La oposición, con mucho artificio político, ha intentado posicionar la perversa idea de que este proyecto tendría la calidad de prueba plena de que el gobierno no es consecuente con los pueblos indígenas ni con la madre tierra, dos pilares esenciales de la revolución democrática y cultural. La amenazante invectiva, debe ser desmentida por un proyecto impecable, modélico que reafirme los valores y principios que distinguen al proceso boliviano.

Bolivia ya sabe la oscura historia de la postergación de la carretera asfaltada del TIPNIS, que las verdaderas razones de la oposición son políticas y de intereses económicos. Toda carretera causa impactos ambientales y en la amazonia seguro. Concuerdo con los que piensan que ese punto debe ser extremadamente cuidado.

Más claro, la carretera San Ignacio- Villa Tunari protegiendo los derechos de los pueblos indígenas y de la madre selva, es una necesidad de la región y de la integración del país. Beniano que diga lo contrario está faltando a la verdad, o es víctima del seguidismo acrítico de la oposición destructiva.
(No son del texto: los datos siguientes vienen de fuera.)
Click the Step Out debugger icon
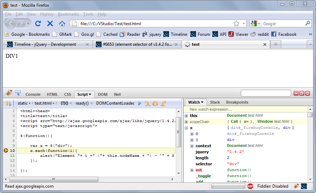Viewport: 316px width, 193px height. (163, 104)
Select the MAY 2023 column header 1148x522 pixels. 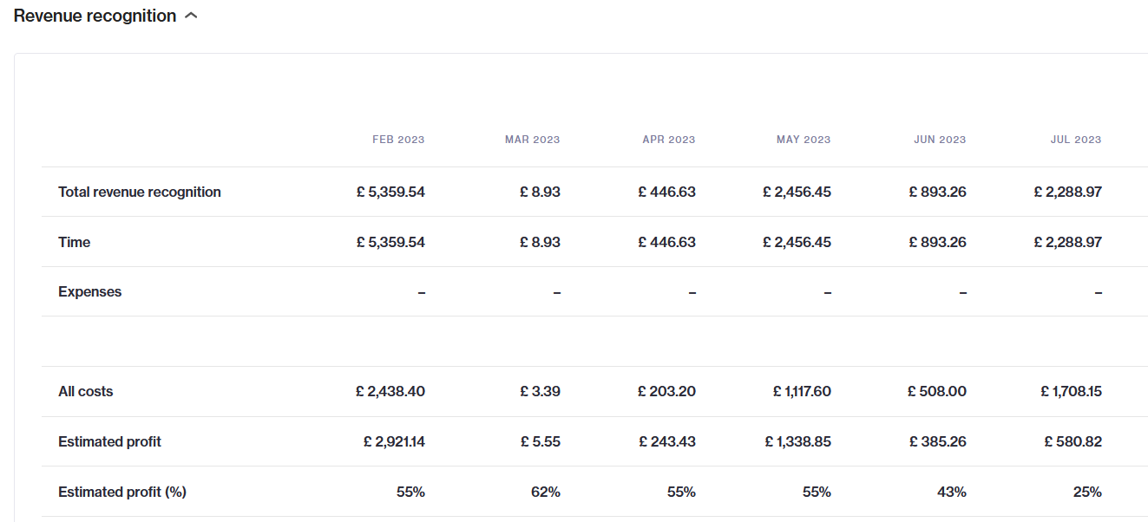[804, 140]
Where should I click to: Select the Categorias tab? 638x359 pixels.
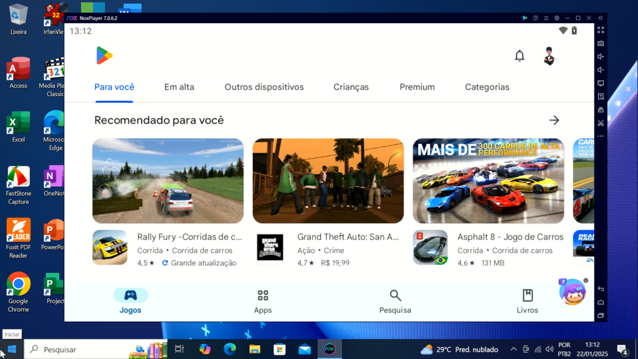pyautogui.click(x=487, y=87)
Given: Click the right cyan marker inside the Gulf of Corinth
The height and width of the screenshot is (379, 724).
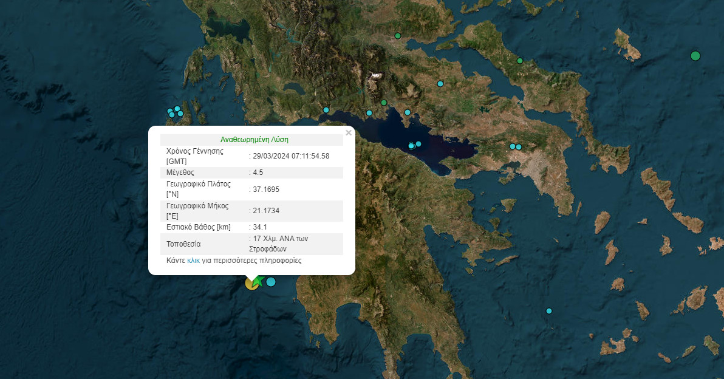Looking at the screenshot, I should tap(418, 144).
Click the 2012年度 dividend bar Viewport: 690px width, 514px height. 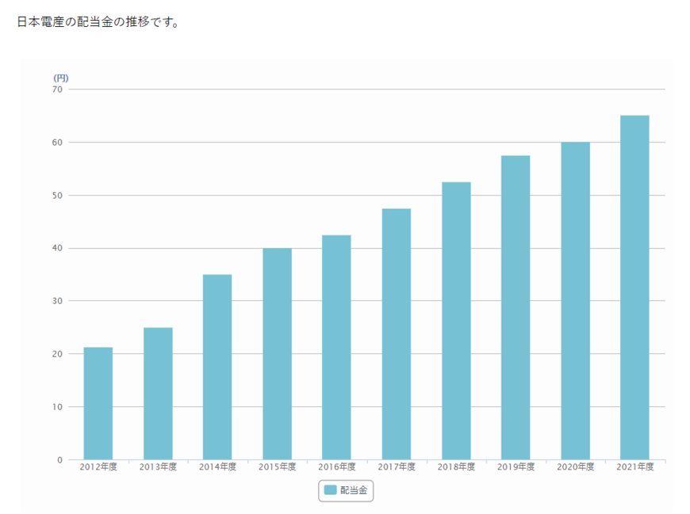[x=98, y=403]
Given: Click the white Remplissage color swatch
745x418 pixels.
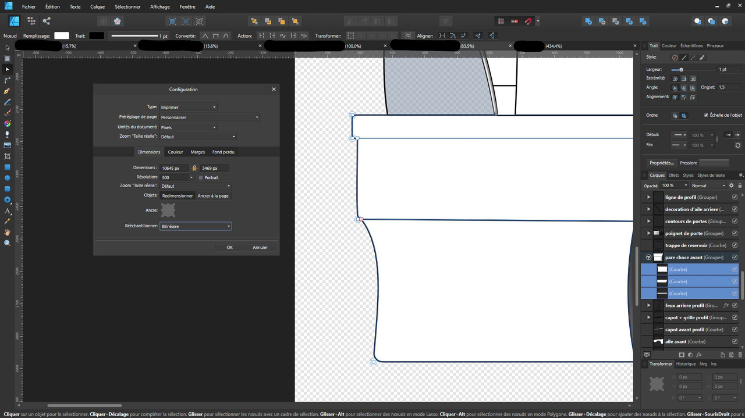Looking at the screenshot, I should pyautogui.click(x=61, y=35).
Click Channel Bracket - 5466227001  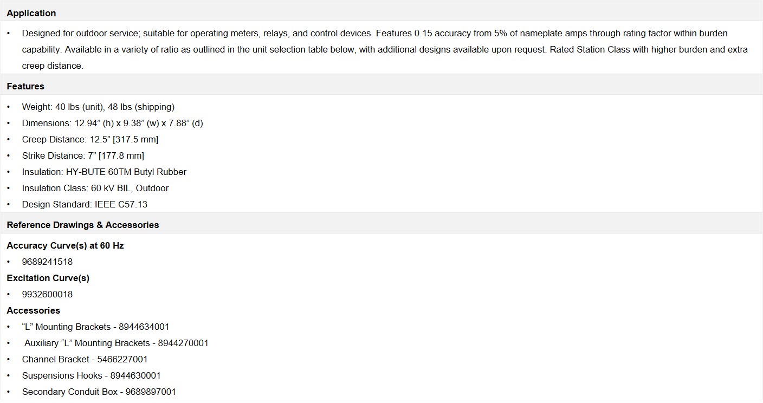coord(85,359)
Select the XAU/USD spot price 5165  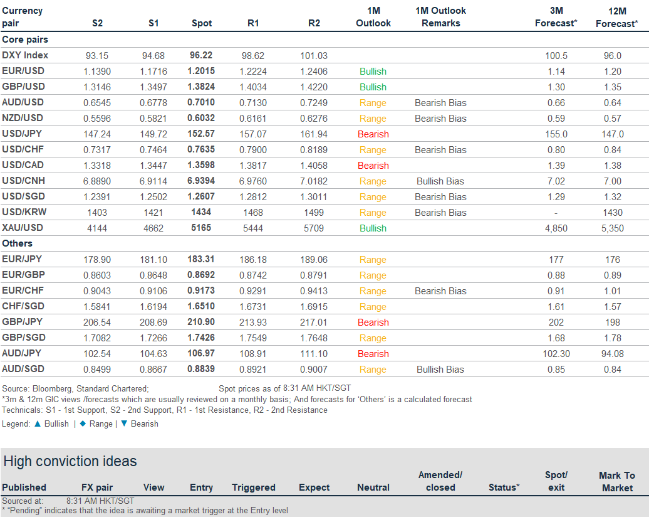point(201,228)
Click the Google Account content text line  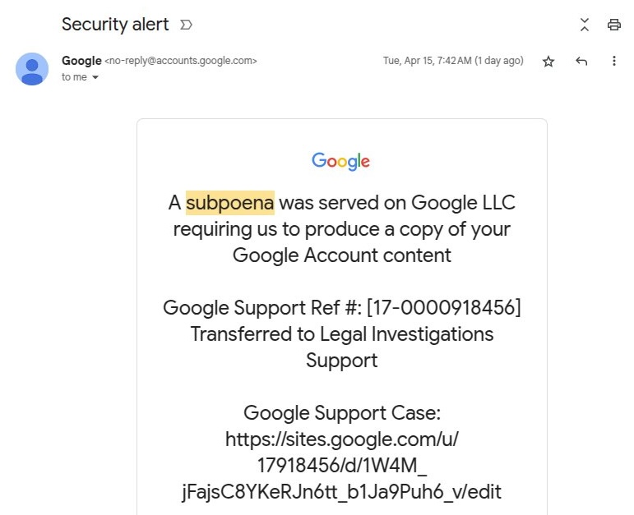[341, 255]
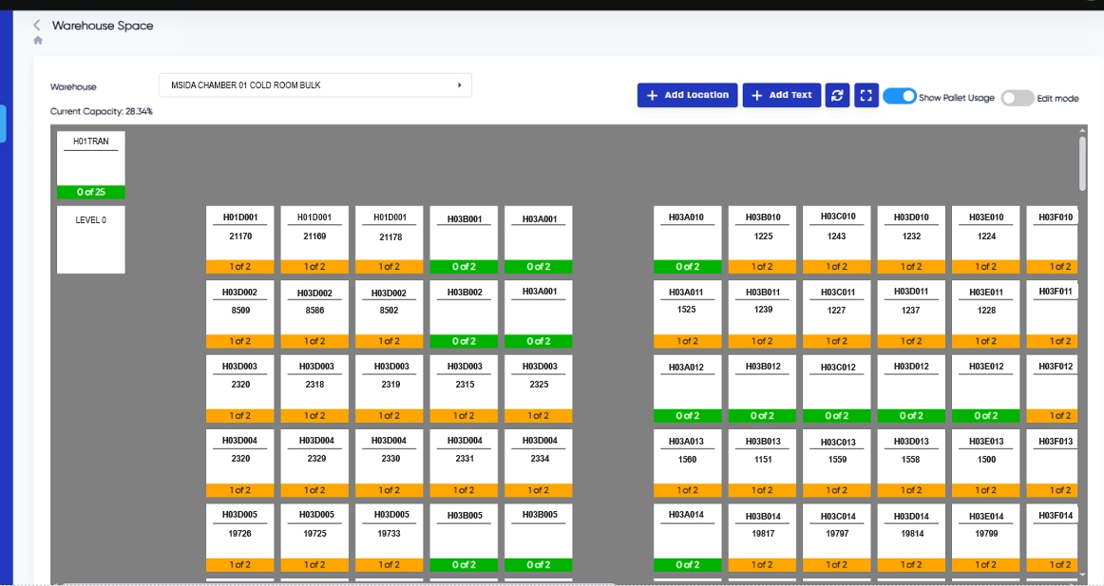Enable the Edit mode switch
Screen dimensions: 1104x586
pos(1017,98)
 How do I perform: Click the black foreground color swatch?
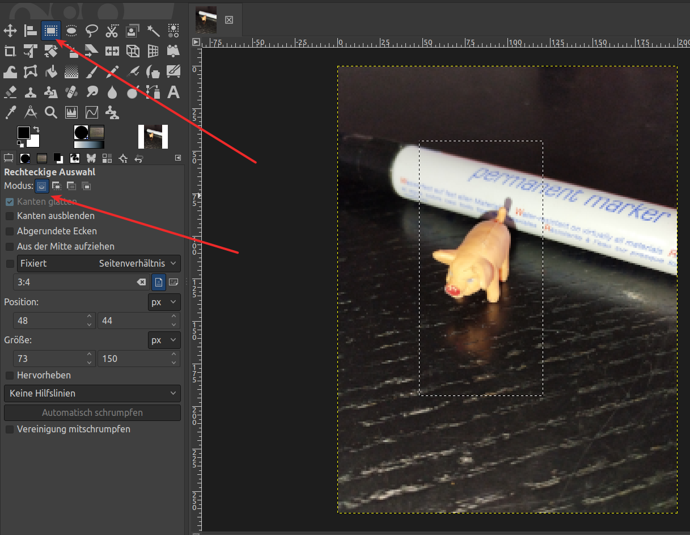[23, 133]
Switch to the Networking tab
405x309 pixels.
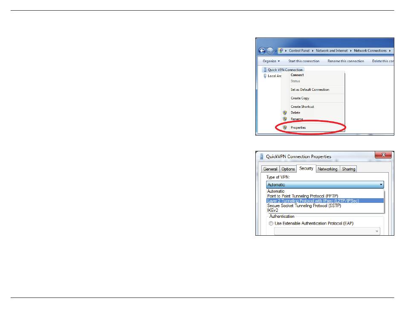pyautogui.click(x=327, y=169)
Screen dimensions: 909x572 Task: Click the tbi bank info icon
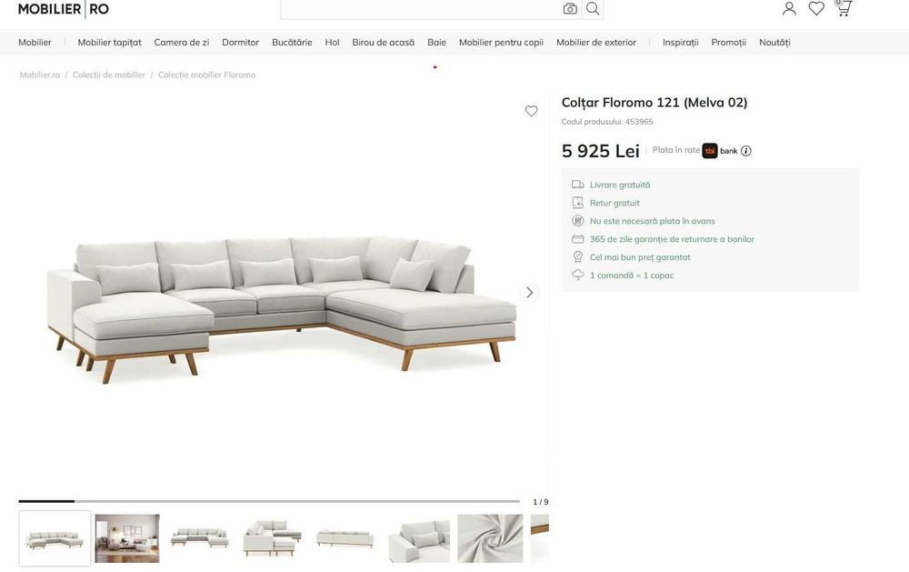(746, 151)
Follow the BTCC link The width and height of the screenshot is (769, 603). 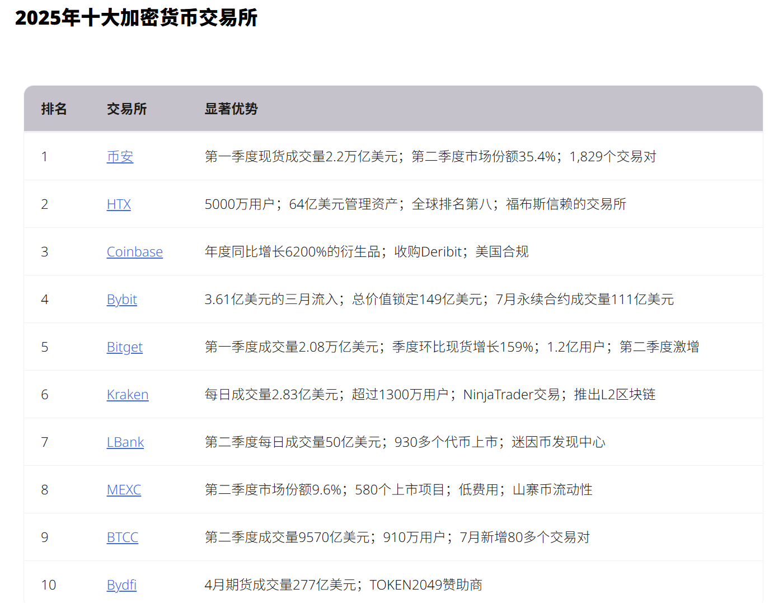tap(122, 537)
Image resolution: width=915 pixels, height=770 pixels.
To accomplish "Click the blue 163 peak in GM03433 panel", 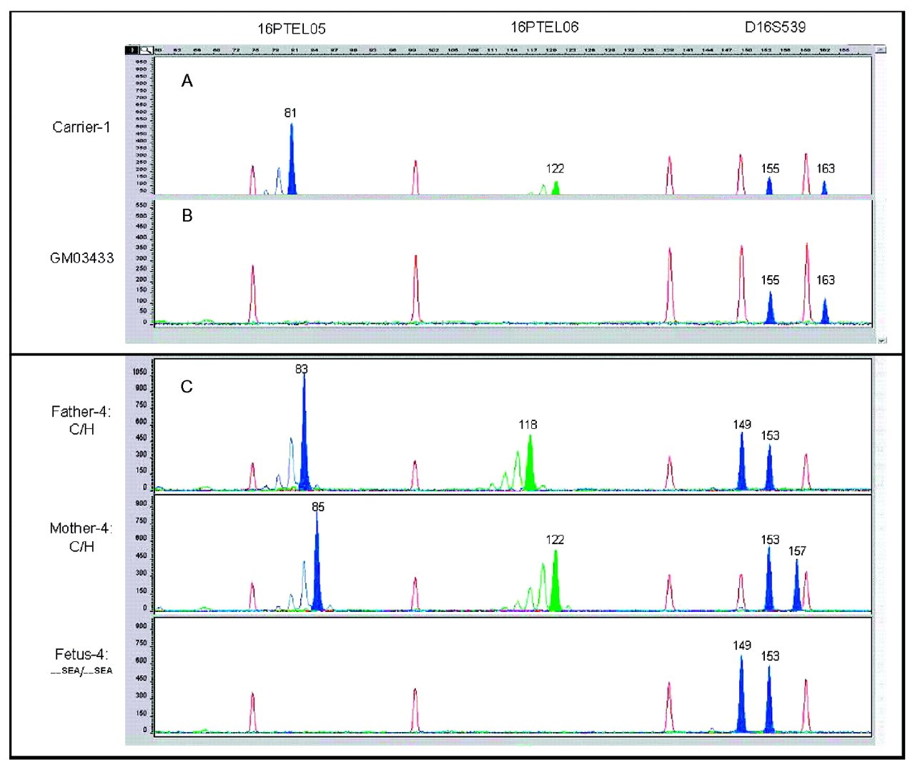I will coord(825,313).
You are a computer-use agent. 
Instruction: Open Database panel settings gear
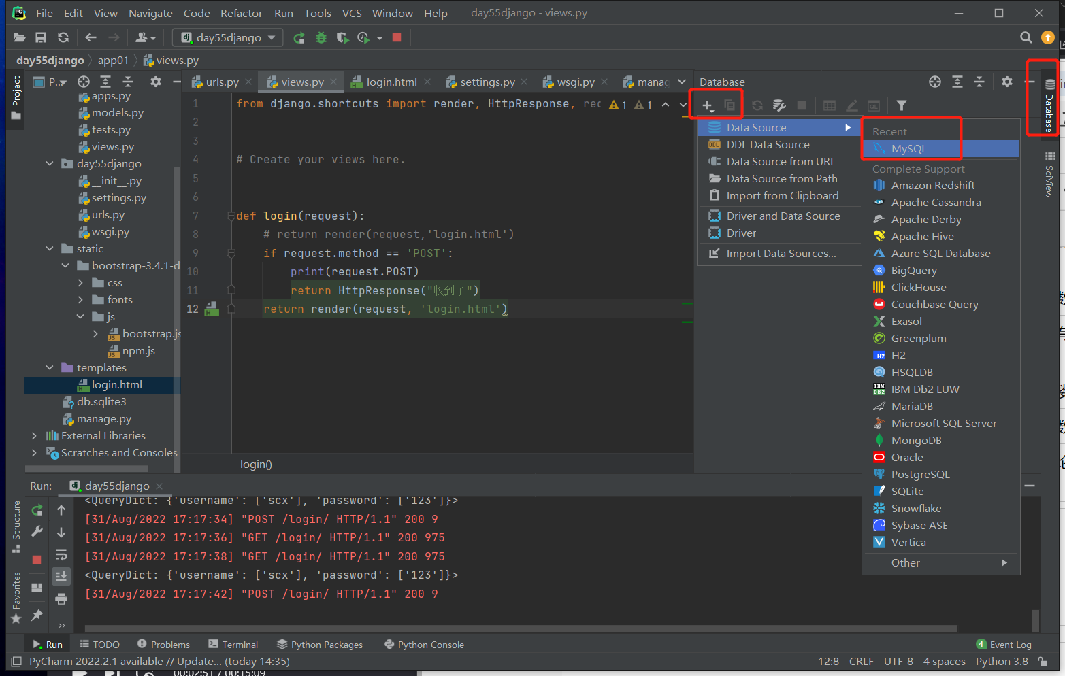click(x=1006, y=82)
Este conflicto ha colocado a la amazonia en la Agenda Política Nacional, y la oportunidad es propicia para recordar que nuestro país se ha autodefinido Andino- Amazónico, y que la nueva CPE, aprobada por la constituyente y promulgada por el presidente Evo, en su sección IV capitulo VIII, dedicado especialmente a la región, contiene los artículos 390, 391 y 392, por su pertinencia con el espíritu de estas apreciaciones, citamos el 391, en su primer inciso :

I.El estado priorizara el desarrollo integral sustentable de la amazonia boliviana, a través de una administración integral, participativa, compartida y equitativa de la selva amazónica. La administración estará orientada a la generación de empleo y a mejorar los ingresos para sus habitantes, en el marco de la protección y sustentabilidad del medio ambiente.

Ha llegado la hora de desempolvar los pendientes. El estado boliviano debe encarar el problema de la carretera del TIPNIS y otros proyectos desde la lógica superior de plantearse políticas de desarrollo integral sostenible con identidad amazónica, bajo el mandato del capitulo 8 de la CPE, que debe ser activado en plenitud.

No se trata de un proyecto específico, desconectado de otros , sin visión que articule, que trabaje el efecto sinérgico que puede generarse con la sumatoria de esfuerzos nacionales, regionales y locales que pueden y deben estar debidamente concertadas en políticas publicas, sean de estado o de gobierno. La clave del éxito radica en la integración holística.

No hay duda de que hay gente muy buena con preocupaciones auténticas sobre el medio ambiente, a ellos nuestros argumentos y respeto. A los otros, se los mira lagartos, como si estuvieran llorando, no hay que enternecerse, solo son lágrimas de cocodrilo.

(*) Economista, exembajador del Estado Plurinacional de Bolivia en Cuba.